During the afternoon session at yesterday’s Khmer Rouge tribunal hearing, legendary war photographer Al Rockoff described how one of his photographs — a shot of a uniformed Lon Nol soldier, hands over his head, surrendering to a barefoot Khmer Rouge cadre — came to be.
Rockoff explained how he had been walking down Monivong Boulevard with a group of soldiers, positioning himself behind the Khmer Rouge fighter to capture the apparent surprise of the supporter of the just-toppled regime, saying that if the judges had been able to see the entire series of shots, the circumstances surrounding the picture would be obvious.
Although Rockoff was describing a series of photographs, he could very well have been describing his testimony — a series of vignettes that traced the arc of the fall of Phnom Penh, from the initial euphoria over the war’s end on the morning of April 17, 1975 to the subsequent letdown as the consequences of the Khmer Rouge’s victory set in.
“Huge crowds started gathering,” Rockoff said. “A cadre with a bullhorn was saying: ‘The war is over. The war is over.’ Everything was OK at that point. They weren’t panicking — they were happy, the soldiers, the civilians. About an hour later, the mood changed.”
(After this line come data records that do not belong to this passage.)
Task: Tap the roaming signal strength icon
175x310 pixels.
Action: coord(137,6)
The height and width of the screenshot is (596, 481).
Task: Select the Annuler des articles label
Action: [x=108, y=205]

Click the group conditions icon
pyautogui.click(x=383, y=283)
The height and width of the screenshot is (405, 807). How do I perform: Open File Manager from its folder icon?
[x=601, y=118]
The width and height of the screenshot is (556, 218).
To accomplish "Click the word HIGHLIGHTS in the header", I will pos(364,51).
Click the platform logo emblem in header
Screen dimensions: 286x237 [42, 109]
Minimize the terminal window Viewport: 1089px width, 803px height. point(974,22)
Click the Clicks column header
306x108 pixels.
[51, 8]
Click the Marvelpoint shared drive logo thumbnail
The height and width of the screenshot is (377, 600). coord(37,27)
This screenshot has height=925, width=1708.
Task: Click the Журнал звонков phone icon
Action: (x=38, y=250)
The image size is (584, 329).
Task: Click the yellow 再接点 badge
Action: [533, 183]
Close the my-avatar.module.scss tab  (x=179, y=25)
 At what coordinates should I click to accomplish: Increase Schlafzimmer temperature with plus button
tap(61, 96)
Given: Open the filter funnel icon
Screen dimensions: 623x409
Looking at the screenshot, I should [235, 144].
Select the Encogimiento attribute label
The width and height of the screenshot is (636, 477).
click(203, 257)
In the days and weeks leading up to the capital’s fall, Phnom Penh had become, as Rockoff put it, “a giant refugee camp”.
“There were 23,000 people in the Cambodiana [Hotel]. The swimming pool you people use now used to be a huge septic tank. I mean, it was gross,” Rockoff said, noting that, nonetheless, the absence of random shelling made it preferable to other camps outside the city.
With the refugees came the wounded, filling hospitals and makeshift surgical centres, like the one set up by the Red Cross at the Hotel le Phnom, formerly the Hotel Royale, and the current location of the Raffles Hotel, where, according to Rockoff, “there were thousands of people milling around waiting” for admittance.
“On April 17, regardless, they were kicked out of the hotel with everyone else,” he said.
Rockoff was briefly arrested along with a handful of other journalists and fixers – including New York Times reporter Sydney Schanberg – after visiting another Phnom Penh hospital, and was put in the back of an armoured personnel carrier, where the group tried their best not to appear American.
“Sydney got very upset when I started speaking English in the APC, and he said, ‘Don’t speak English. You’re French,’” Rockoff testified, adding that their captors began searching Schanberg’s bag. “One Khmer Rouge held up a wad of $100 bills in one hand, and Sydney’s underwear in the other. He put the $100 bills back, and kept the underwear. I guess money had no value to him at that point.”
The group was eventually released, probably after receiving orders from their superiors, Rockoff said.
When asked by civil party lawyer Elisabeth Simmoneau Fort if he knew any of the names of the Khmer Rouge leadership at that time, Rockoff replied, “Well, not exactly.”
“There was one Cambodian who worked in the Ministry of Information and he kept saying his brother would be here soon, his brother would be here soon,” Rockoff said. “His name was Saloth Chhay. His brother was Saloth Sar – Pol Pot.”
He later added Chhay had “no idea” of his brother’s importance in the Khmer Rouge.
“I say that because in the exodus out of Phnom Penh, he was one of the many lost,” he said.
Ultimately, Rockoff took refuge in the French Embassy for about three weeks, shoulder to shoulder with practically every foreigner and asylum seeker in Phnom Penh – including some “very bitter” East German diplomats who had hoped to congratulate the Khmer Rouge.
“They had to give up their gourmet food, their pate, their sausages; it had to go into the common food store,” he said. “The East Germans were particularly angry, because they had flown in specifically for the victory and weren’t invited.”
Finally, at about the end of the first week of March, transport was arranged for the compound.
“‘You will leave, but you will leave by road,’” Rockoff said, remembering the words of a Khmer Rouge cadre who visited the compound.
“‘Why can’t we fly?’” he continued, recalling the question asked by another asylum seeker. “[The cadre] said, ‘Because we want to show you what we have done.’ Of course, the reality was that they never did.”
“We weren’t driven by the sites of any killings but, if the wind was blowing right, you could smell it. You could smell the bodies. They wouldn’t show us what they did.”